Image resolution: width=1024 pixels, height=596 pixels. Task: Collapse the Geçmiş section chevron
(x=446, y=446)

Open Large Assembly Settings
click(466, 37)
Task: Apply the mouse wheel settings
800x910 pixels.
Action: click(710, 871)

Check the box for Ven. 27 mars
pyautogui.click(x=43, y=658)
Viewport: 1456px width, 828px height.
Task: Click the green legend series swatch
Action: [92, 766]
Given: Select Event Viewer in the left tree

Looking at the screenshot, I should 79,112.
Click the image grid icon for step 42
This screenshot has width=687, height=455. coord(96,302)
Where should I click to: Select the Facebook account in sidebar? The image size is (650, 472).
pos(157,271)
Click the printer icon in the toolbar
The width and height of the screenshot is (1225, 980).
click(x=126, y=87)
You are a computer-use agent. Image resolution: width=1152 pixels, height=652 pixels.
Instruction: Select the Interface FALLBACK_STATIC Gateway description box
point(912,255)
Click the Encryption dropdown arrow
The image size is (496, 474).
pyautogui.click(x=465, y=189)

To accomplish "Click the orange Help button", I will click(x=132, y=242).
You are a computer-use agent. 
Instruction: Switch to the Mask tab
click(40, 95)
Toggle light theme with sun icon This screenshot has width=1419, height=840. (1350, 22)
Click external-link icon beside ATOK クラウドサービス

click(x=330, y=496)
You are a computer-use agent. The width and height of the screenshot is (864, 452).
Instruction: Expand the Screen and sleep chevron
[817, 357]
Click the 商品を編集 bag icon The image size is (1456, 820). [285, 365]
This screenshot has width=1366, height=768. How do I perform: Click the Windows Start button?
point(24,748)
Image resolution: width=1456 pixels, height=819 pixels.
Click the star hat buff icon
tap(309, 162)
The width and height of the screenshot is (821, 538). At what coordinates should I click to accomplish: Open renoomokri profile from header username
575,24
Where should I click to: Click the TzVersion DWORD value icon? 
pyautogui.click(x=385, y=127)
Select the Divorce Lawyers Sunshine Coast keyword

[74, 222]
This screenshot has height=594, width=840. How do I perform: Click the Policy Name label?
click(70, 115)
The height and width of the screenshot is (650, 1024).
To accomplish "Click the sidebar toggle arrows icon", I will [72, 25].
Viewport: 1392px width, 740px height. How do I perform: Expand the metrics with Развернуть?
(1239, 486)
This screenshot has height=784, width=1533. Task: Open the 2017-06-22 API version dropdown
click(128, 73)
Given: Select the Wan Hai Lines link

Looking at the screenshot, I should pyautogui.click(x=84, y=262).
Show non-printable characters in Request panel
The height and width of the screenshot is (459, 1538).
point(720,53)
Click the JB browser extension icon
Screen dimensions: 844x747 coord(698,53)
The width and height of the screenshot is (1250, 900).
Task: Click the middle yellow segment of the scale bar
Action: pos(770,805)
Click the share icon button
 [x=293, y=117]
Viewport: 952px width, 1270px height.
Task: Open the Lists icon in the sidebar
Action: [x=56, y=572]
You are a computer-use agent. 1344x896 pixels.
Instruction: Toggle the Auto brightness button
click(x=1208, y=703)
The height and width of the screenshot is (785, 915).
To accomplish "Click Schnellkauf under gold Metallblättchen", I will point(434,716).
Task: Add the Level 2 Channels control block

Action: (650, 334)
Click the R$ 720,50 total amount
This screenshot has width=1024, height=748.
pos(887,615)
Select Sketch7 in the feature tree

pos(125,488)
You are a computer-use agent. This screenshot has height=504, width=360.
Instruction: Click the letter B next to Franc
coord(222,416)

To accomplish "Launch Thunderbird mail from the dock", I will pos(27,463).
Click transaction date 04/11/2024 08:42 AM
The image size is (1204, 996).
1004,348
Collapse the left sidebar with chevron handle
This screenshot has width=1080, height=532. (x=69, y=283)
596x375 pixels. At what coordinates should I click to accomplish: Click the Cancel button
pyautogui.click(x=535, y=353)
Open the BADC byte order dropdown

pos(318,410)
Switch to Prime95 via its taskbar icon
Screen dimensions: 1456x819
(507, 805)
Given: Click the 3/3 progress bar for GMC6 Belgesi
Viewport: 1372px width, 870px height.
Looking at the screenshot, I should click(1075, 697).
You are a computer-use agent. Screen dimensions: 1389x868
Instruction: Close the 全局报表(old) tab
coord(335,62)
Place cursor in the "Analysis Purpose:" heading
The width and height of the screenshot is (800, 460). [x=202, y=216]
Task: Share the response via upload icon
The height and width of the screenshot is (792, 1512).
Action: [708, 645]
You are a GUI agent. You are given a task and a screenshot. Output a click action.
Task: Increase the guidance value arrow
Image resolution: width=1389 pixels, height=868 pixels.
--------------------------------------------------
Brief -
Reproduce all of the lines above verbatim, without changing anything.

Task response -
Image resolution: width=1024 pixels, height=596 pixels. Task: Collapse the Geçmiş section chevron
(x=446, y=446)

Open Large Assembly Settings
click(466, 37)
Task: Apply the mouse wheel settings
800x910 pixels.
Action: click(710, 871)

Check the box for Ven. 27 mars
pyautogui.click(x=43, y=658)
Viewport: 1456px width, 828px height.
Task: Click the green legend series swatch
Action: [92, 766]
Given: Select Event Viewer in the left tree

Looking at the screenshot, I should 79,112.
Click the image grid icon for step 42
This screenshot has width=687, height=455. coord(96,302)
Where should I click to: Select the Facebook account in sidebar? The image size is (650, 472).
pos(157,271)
Click the printer icon in the toolbar
The width and height of the screenshot is (1225, 980).
click(x=126, y=87)
You are a computer-use agent. Image resolution: width=1152 pixels, height=652 pixels.
Instruction: Select the Interface FALLBACK_STATIC Gateway description box
point(912,255)
Click the Encryption dropdown arrow
The image size is (496, 474).
pyautogui.click(x=465, y=189)

To accomplish "Click the orange Help button", I will click(x=132, y=242).
You are a computer-use agent. 
Instruction: Switch to the Mask tab
click(40, 95)
Toggle light theme with sun icon This screenshot has width=1419, height=840. (1350, 22)
Click external-link icon beside ATOK クラウドサービス

click(x=330, y=496)
You are a computer-use agent. The width and height of the screenshot is (864, 452).
Instruction: Expand the Screen and sleep chevron
[817, 357]
Click the 商品を編集 bag icon The image size is (1456, 820). [285, 365]
This screenshot has width=1366, height=768. How do I perform: Click the Windows Start button?
point(24,748)
Image resolution: width=1456 pixels, height=819 pixels.
Click the star hat buff icon
tap(309, 162)
The width and height of the screenshot is (821, 538). At what coordinates should I click to accomplish: Open renoomokri profile from header username
575,24
Where should I click to: Click the TzVersion DWORD value icon? 
pyautogui.click(x=385, y=127)
Select the Divorce Lawyers Sunshine Coast keyword

[74, 222]
This screenshot has height=594, width=840. How do I perform: Click the Policy Name label?
click(70, 115)
The height and width of the screenshot is (650, 1024).
To accomplish "Click the sidebar toggle arrows icon", I will [72, 25].
Viewport: 1392px width, 740px height. How do I perform: Expand the metrics with Развернуть?
(1239, 486)
This screenshot has height=784, width=1533. Task: Open the 2017-06-22 API version dropdown
click(128, 73)
Given: Select the Wan Hai Lines link

Looking at the screenshot, I should pyautogui.click(x=84, y=262).
Show non-printable characters in Request panel
The height and width of the screenshot is (459, 1538).
point(720,53)
Click the JB browser extension icon
Screen dimensions: 844x747 coord(698,53)
The width and height of the screenshot is (1250, 900).
Task: Click the middle yellow segment of the scale bar
Action: pos(770,805)
Click the share icon button
 [x=293, y=117]
Viewport: 952px width, 1270px height.
Task: Open the Lists icon in the sidebar
Action: [x=56, y=572]
You are a computer-use agent. 1344x896 pixels.
Instruction: Toggle the Auto brightness button
click(x=1208, y=703)
The height and width of the screenshot is (785, 915).
To accomplish "Click Schnellkauf under gold Metallblättchen", I will point(434,716).
Task: Add the Level 2 Channels control block

Action: (650, 334)
Click the R$ 720,50 total amount
This screenshot has width=1024, height=748.
pos(887,615)
Select Sketch7 in the feature tree

pos(125,488)
You are a computer-use agent. This screenshot has height=504, width=360.
Instruction: Click the letter B next to Franc
coord(222,416)

To accomplish "Launch Thunderbird mail from the dock", I will pos(27,463).
Click transaction date 04/11/2024 08:42 AM
The image size is (1204, 996).
1004,348
Collapse the left sidebar with chevron handle
This screenshot has width=1080, height=532. (x=69, y=283)
596x375 pixels. At what coordinates should I click to accomplish: Click the Cancel button
pyautogui.click(x=535, y=353)
Open the BADC byte order dropdown

pos(318,410)
Switch to Prime95 via its taskbar icon
Screen dimensions: 1456x819
(507, 805)
Given: Click the 3/3 progress bar for GMC6 Belgesi
Viewport: 1372px width, 870px height.
Looking at the screenshot, I should click(1075, 697).
You are a computer-use agent. Screen dimensions: 1389x868
Instruction: Close the 全局报表(old) tab
coord(335,62)
Place cursor in the "Analysis Purpose:" heading
The width and height of the screenshot is (800, 460). [x=202, y=216]
Task: Share the response via upload icon
The height and width of the screenshot is (792, 1512).
Action: [708, 645]
You are a GUI agent. You are given a task and a screenshot. Output a click action.
Task: Increase the guidance value arrow
Image resolution: width=1389 pixels, height=868 pixels.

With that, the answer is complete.